Posted: Mon May 15, 2006 6:35 am
by mhouldridge
Hi,

I am trying to calculate the numbe rof days between today's date and a future date, for end dates on evaluation software.

Here is my code;

Code: Select all

// Database query
$sql = mysql_query("SELECT * FROM software WHERE trial = 'YES'"); 
$row = mysql_fetch_array($sql);

// Set variable $today to today's date
$today = date("Y-m-d"); // Set today's date as variable

//set date two variable to the field value of end_date from the query
$datetwo = $row['end_date'];

// Set variable for number of evaluation days left
$daysleft = ((strtotime($datetwo) - strtotime($today))/86400);
The problem I have with the above is that the $daysleft shows the dates with decimal places, and they are not correct.

Please help

Posted: Mon May 15, 2006 6:47 am
by timvw
Have a look at the DATEDIFF function in DATE and TIME functions section of the MySQL manual...
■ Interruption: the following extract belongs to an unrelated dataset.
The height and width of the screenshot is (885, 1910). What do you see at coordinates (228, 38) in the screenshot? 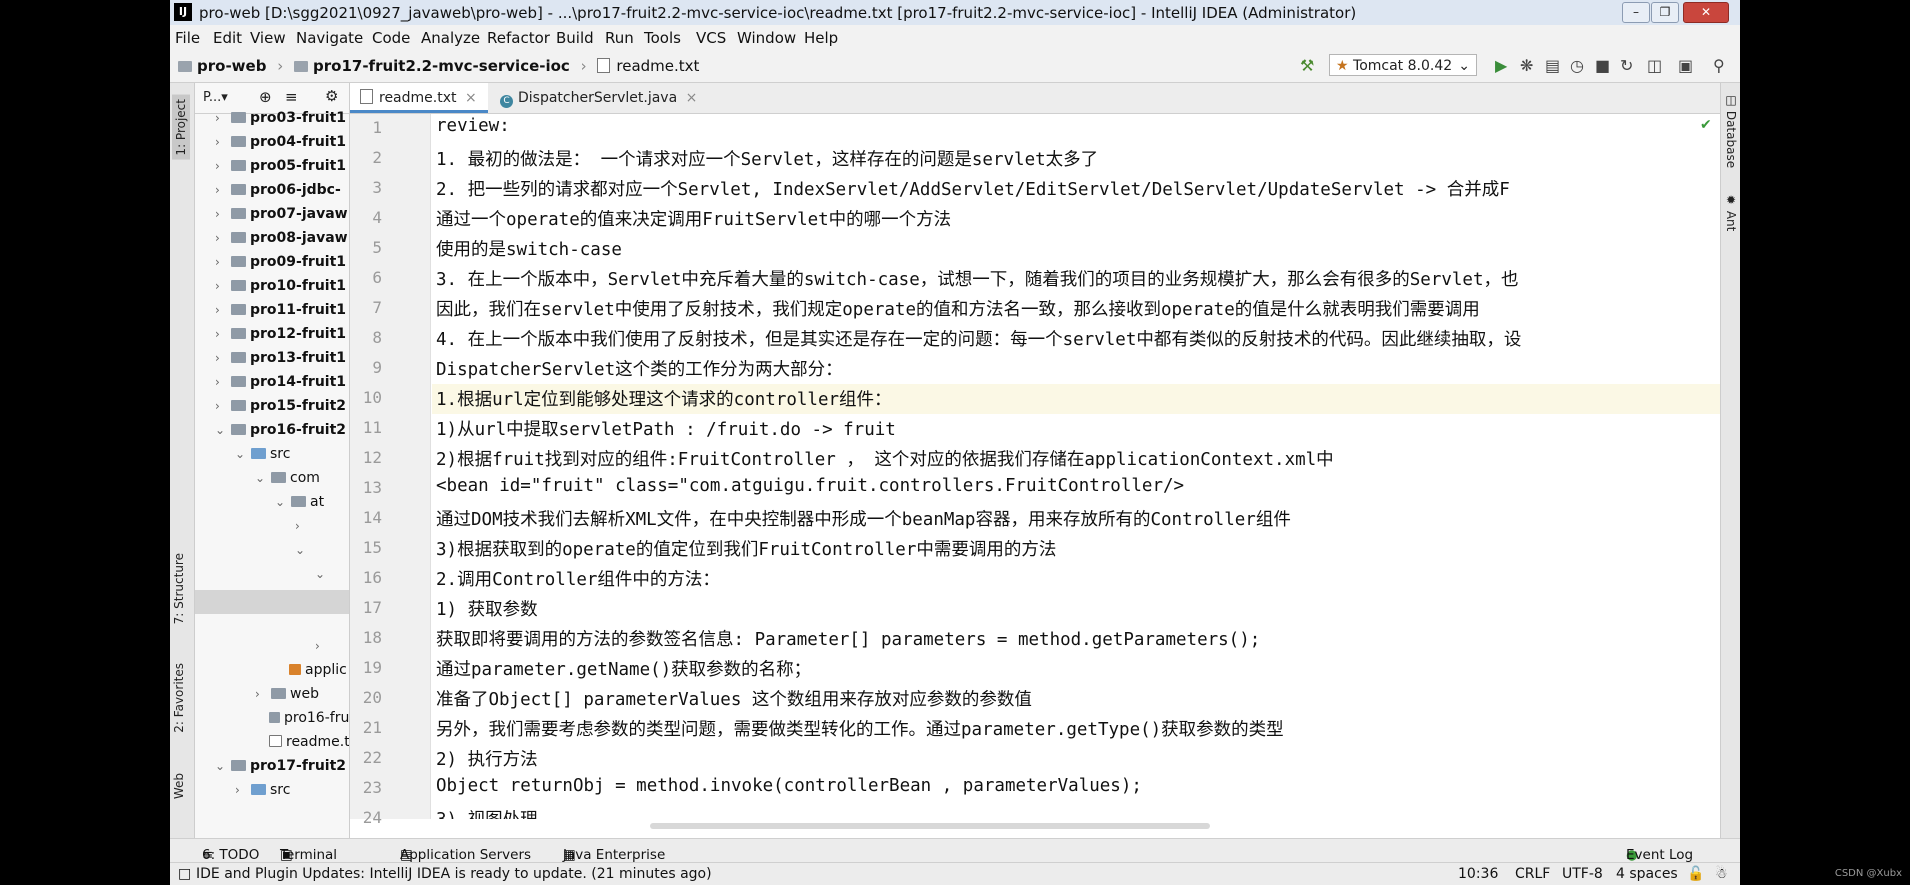
I see `menu-edit: Edit` at bounding box center [228, 38].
(http://dev.mysql.com/doc/refman/5.0/en/ ... tions.html)

Posted: Mon May 15, 2006 6:47 am
by BadgerC82
I think this code would work but I haven't tested (I'm feeling lazy ;) ).
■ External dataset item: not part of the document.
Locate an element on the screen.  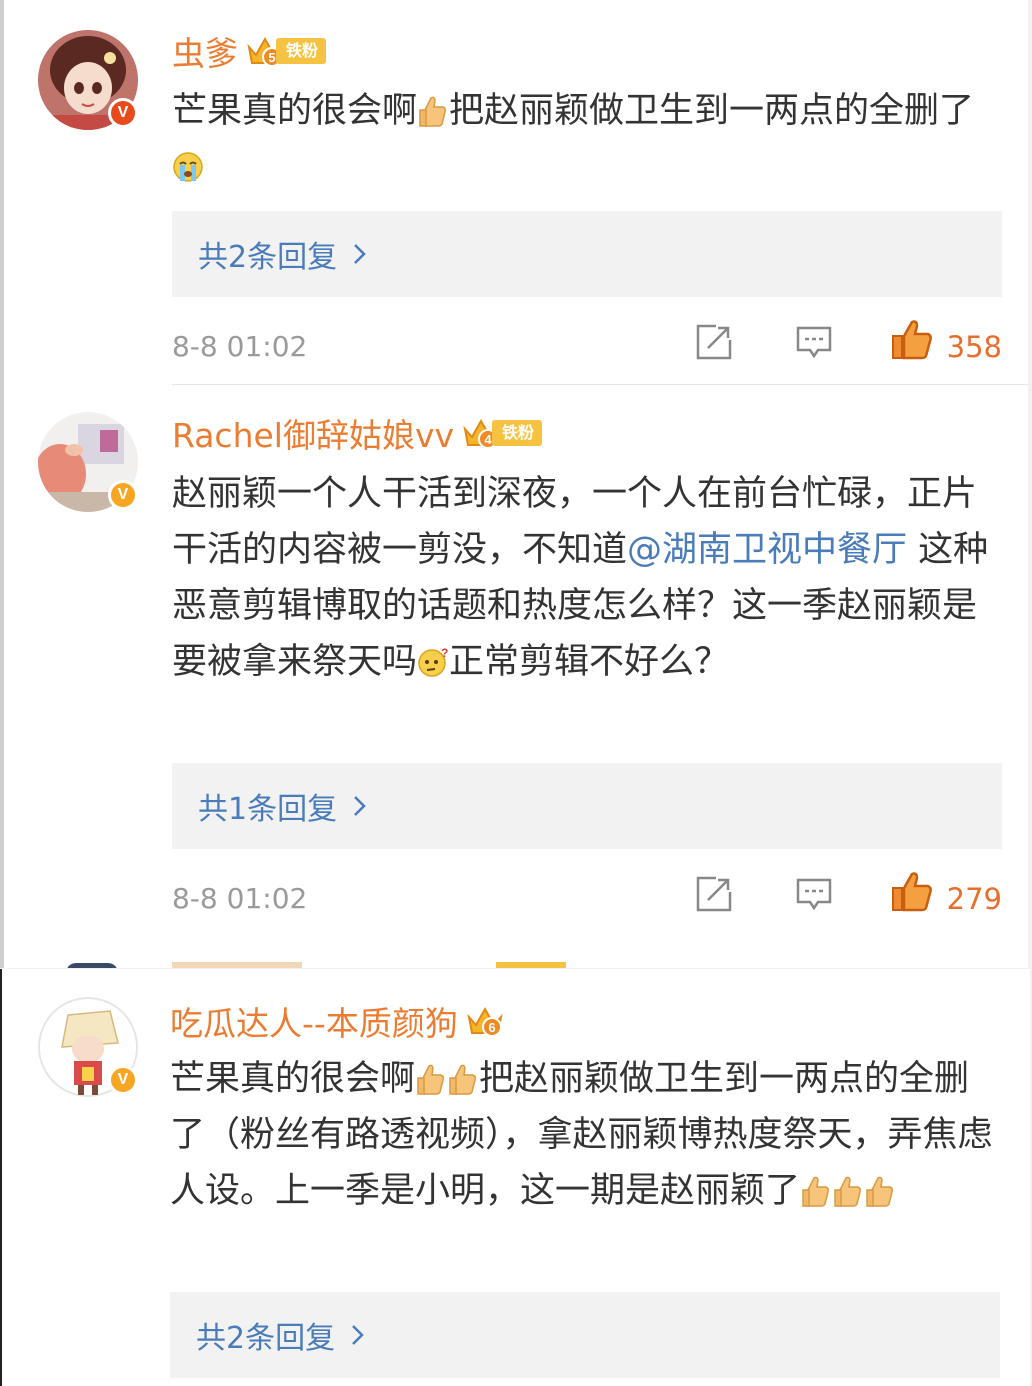
username: 虫爹 is located at coordinates (205, 51).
starttime = mktime(0,0,0, start_month, start_day, start_year);

endtime = mktime(0,0,0, end_month, end_day, end_year);

$days = (int) ((endtime - starttime) / 86400);

The (int) casts your result to the nearest integer...

Hope it works for ya.

Posted: Mon May 15, 2006 6:53 am
by BadgerC82
Yeah timv's suggestion of doing it in mysql is better :)

Posted: Mon May 15, 2006 7:46 am
by mhouldridge
Thanks for that.

I dont quite understand the mysql workaround...

My dates are stored like follows within the mysql table;

2006-02-16

year / month / day


I have sorted my script now so that it works however I do not think this is the best way of doing it;

Code: Select all

$today = date("Y-m-d"); // Set today's date as variable
$notify = 7; // Set notify variable to 7
$datetwo = $row['end_date']; //set dattwo variable to the field value from the query
$daysleft = (int)((strtotime($datetwo) - strtotime($today))/86400); 
if ($daysleft <= 7){
As you can see I have rounded the days off to the nearest integar..... I was thinking about tweeking this for a subscription system... but dont know if I can trust it completely.

Posted: Mon May 15, 2006 8:27 am
by BadgerC82
The code you have should definitly work but the Mysql solution is more elegant:

Code: Select all

$query = "SELECT software.*, DATEDIFF('1997-12-31', software.end_date) as date_difference FROM this_table WHERE trial = 'YES'";
This should work... I hope ;)

Posted: Mon May 15, 2006 8:55 am
by mhouldridge
Yes,

I thought it would be along those lines...

Many thanks for your workaround, I think mySQL would be a better way of doing it.